農地売買の登記手続についての本文を、最後の文の続きから書き進める。

本文
+ + + +

農地売買の登記手続

農地の売買

農地売買により、所有権を買主に移転するには、農地法の定めるところにより、農業委員会の許可等を受ける必要があります。

 

また、農地売買による所有権移転登記の申請の際、農業委員会の許可書等を添付する必要があります。

 

 

農地法第3条の許可(耕作目的の農地売買)

1 耕作目的の農地売買
耕作目的(農地を農地のまま移転)で農地を売買する場合、原則、農地法第3条第1項の許可が必要になります。

 

農地法第3条第1項の許可は、耕作目的で農地に関する権利(所有権、賃借権等)を移転する場合に、必要となる許可です。

 

許可を受けるには、当事者連署の許可申請書を農業委員会に提出します。

 

農地法の許可は所有権移転の効力発生要件ですので、農地の売買契約を締結しても農業委員会の許可を受けなければ買主に農地の所有権は移転しません。

 

市街化区域内ある農地であっても、耕作目的で農地を移転するには、農業委員会の許可が必要になります。
また、売買以外では、農地の贈与、農地の交換、農地の財産分与等により農地を取得する場合にも農業委員会の許可を受ける必要があります。

 

なお、相続により農地を取得した場合は、農地法の許可は不要です。(但し、相続した旨の届出が必要になります。

 

2 農地売主の義務
農地の売主は買主に対して農地法の許可申請手続きをなすべき義務があります。
この買主の売主に対する『許可申請協力請求権』は10年間行使しないと時効により消滅します。
また、農地法の許可により所有権移転の効力が生じた後は、買主のために所有権移転登記をなすべき義務を負います。

 

3 農地の所有権移転時期
@売買契約締結後に許可があった場合
許可書が到達した日に、所有権移転の効力が生じます。

+ + + +

データ集の記録
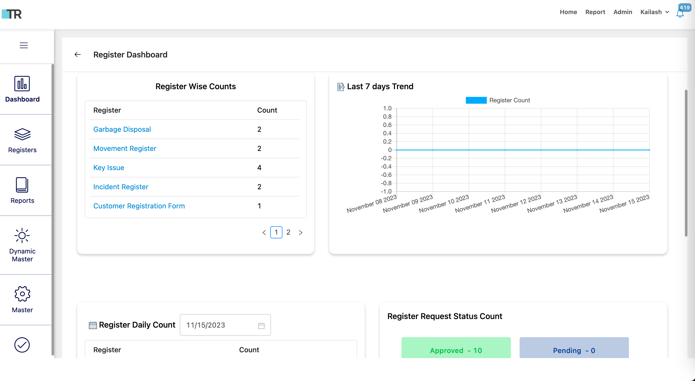Click the back arrow next to Register Dashboard
Viewport: 695px width, 381px height.
tap(78, 54)
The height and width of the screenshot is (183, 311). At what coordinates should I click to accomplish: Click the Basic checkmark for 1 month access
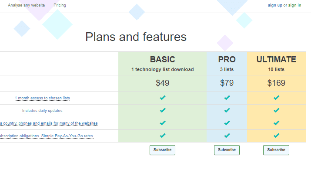(163, 98)
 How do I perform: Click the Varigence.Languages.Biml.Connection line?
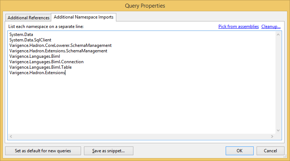tap(46, 62)
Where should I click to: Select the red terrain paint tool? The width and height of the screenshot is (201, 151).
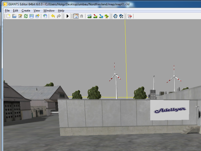[95, 16]
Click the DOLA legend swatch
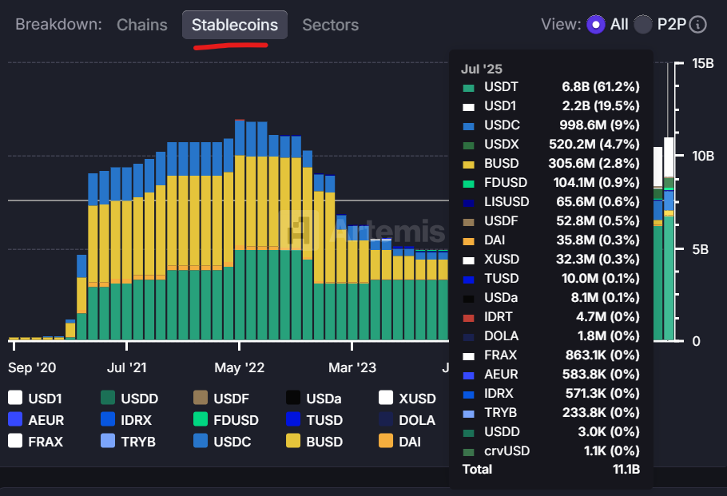This screenshot has width=727, height=496. pyautogui.click(x=387, y=419)
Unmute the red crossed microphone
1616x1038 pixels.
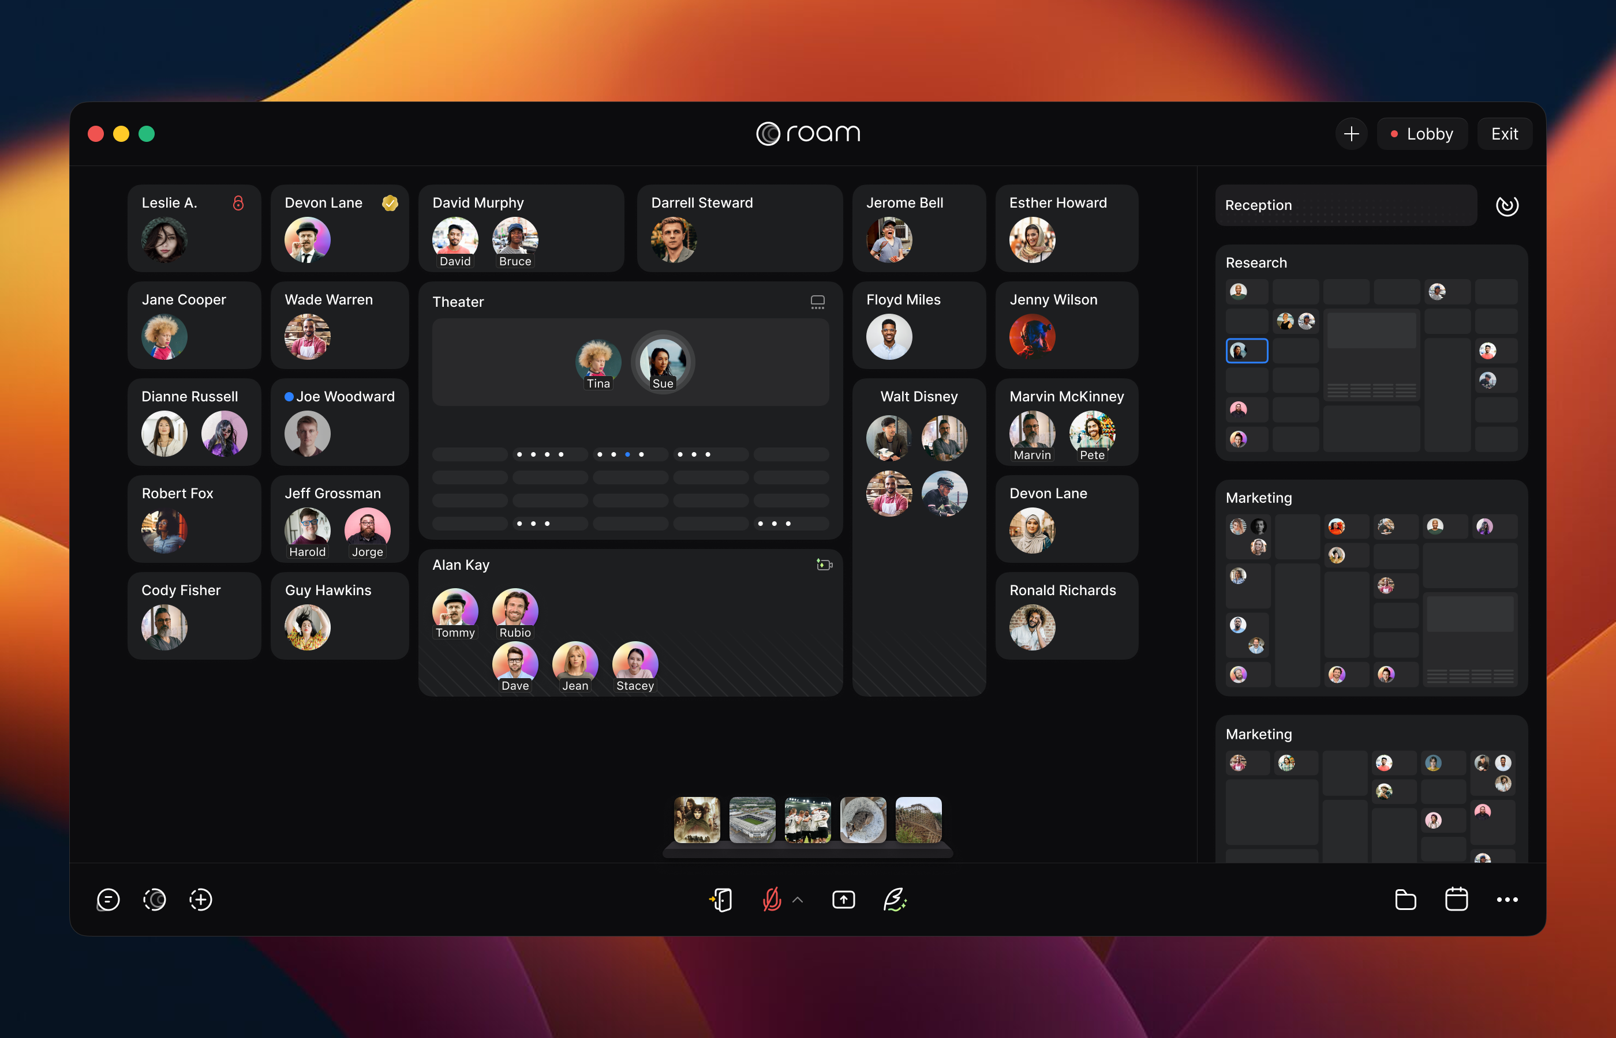(x=772, y=900)
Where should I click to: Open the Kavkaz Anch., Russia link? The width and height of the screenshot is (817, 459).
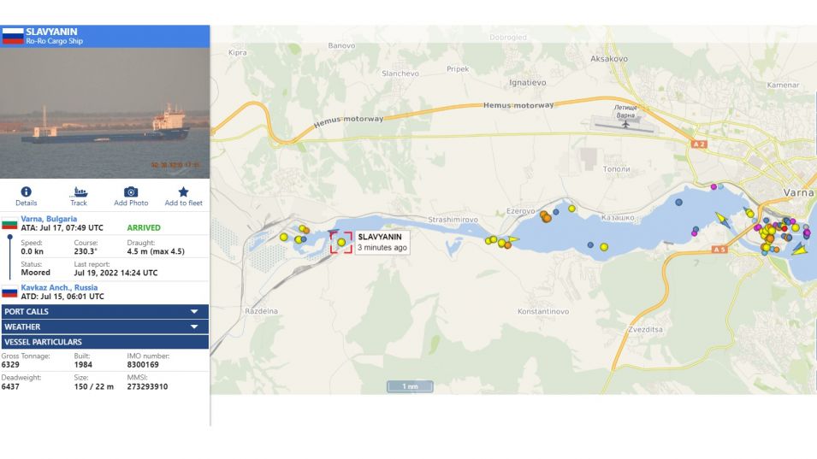[59, 287]
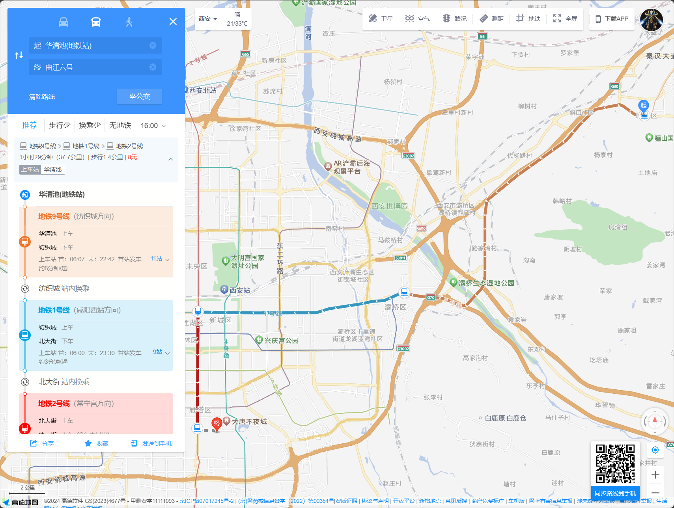
Task: Click 收藏 to favorite this route
Action: point(97,444)
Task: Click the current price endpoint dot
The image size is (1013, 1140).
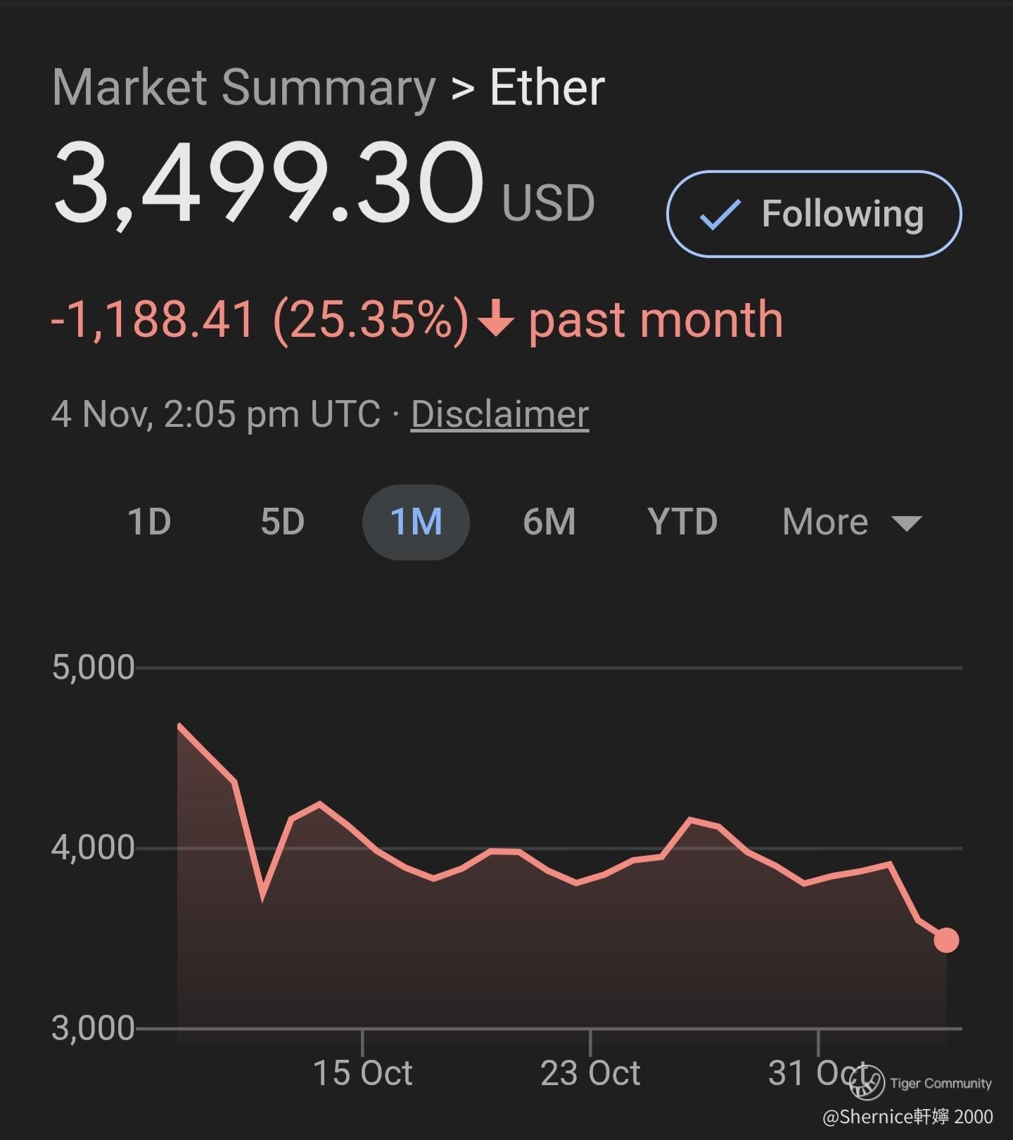Action: [x=946, y=940]
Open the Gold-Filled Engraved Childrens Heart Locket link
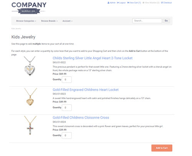 pyautogui.click(x=86, y=90)
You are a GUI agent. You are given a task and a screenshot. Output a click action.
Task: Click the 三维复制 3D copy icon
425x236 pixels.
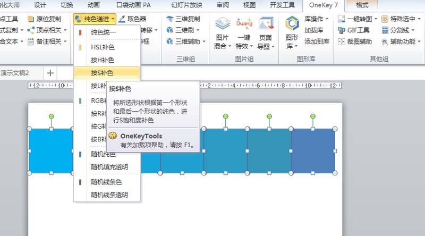pos(170,19)
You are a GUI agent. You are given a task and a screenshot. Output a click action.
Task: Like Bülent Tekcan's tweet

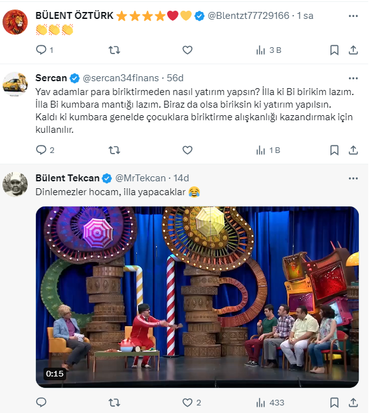[x=187, y=402]
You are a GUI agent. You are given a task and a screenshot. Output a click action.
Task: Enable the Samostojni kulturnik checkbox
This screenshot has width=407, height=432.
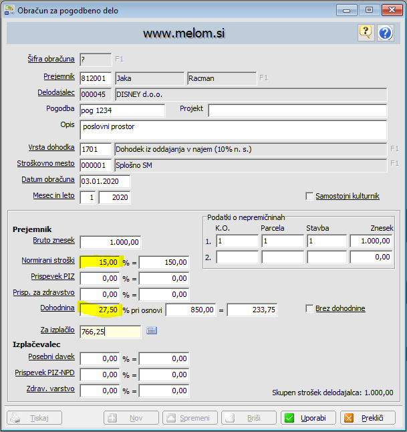309,196
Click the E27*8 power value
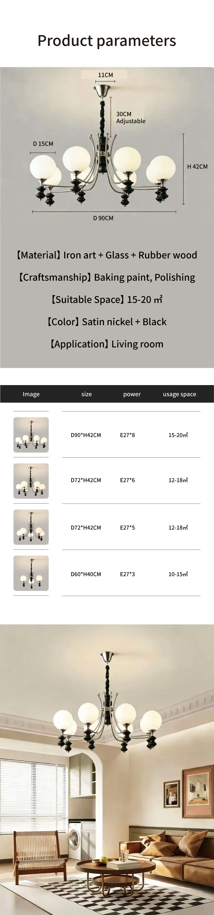The height and width of the screenshot is (915, 214). (x=127, y=435)
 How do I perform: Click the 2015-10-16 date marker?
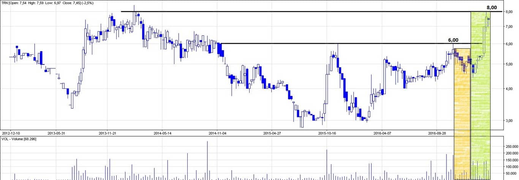click(x=327, y=133)
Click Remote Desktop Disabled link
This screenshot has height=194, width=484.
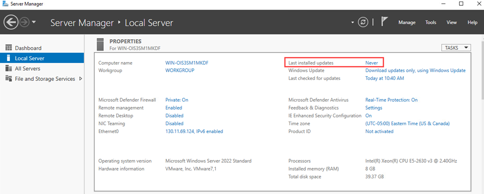[x=174, y=116]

+ + + +

解答
ただし、売買契約で代金完済時に所有権移転の効力が生じる旨の特約があり、許可書到達後に売買代金を完済したときは、売買代金完済時に所有権移転の効力が生じます。

 

A許可があった後に売買契約を締結した場合
売買契約を締結した日に、所有権移転の効力が生じます。
ただし、売買契約で代金完済時に所有権移転の効力が生じる旨の特約があり、売買契約締結後に売買代金を完済したときは、売買代金完済時に所有権移転の効力が生じます。

 

農地法第5条の許可(転用目的の農地売買)

1 転用目的の農地売買
転用目的(農地を農地以外の地目に変更)で農地を売買する場合、原則、農地法第5条第1項の許可が必要になります。

 

農地法第5条第1項の許可は、転用目的で農地に関する権利(所有権、賃借権等)を移転する場合に、必要となる許可です。

 

許可を受けるには、当事者連署の許可申請書を農業委員会を経由して都道府県知事(又は農林水産大臣)に提出します。

 

2 市街化区域内農地の場合
農業委員会への事前届出
市街化区域内にある農地を転用目的で売買する場合、あらかじめ農業委員会に届け出たときは、都道府県知事等の許可を受ける必要はありません。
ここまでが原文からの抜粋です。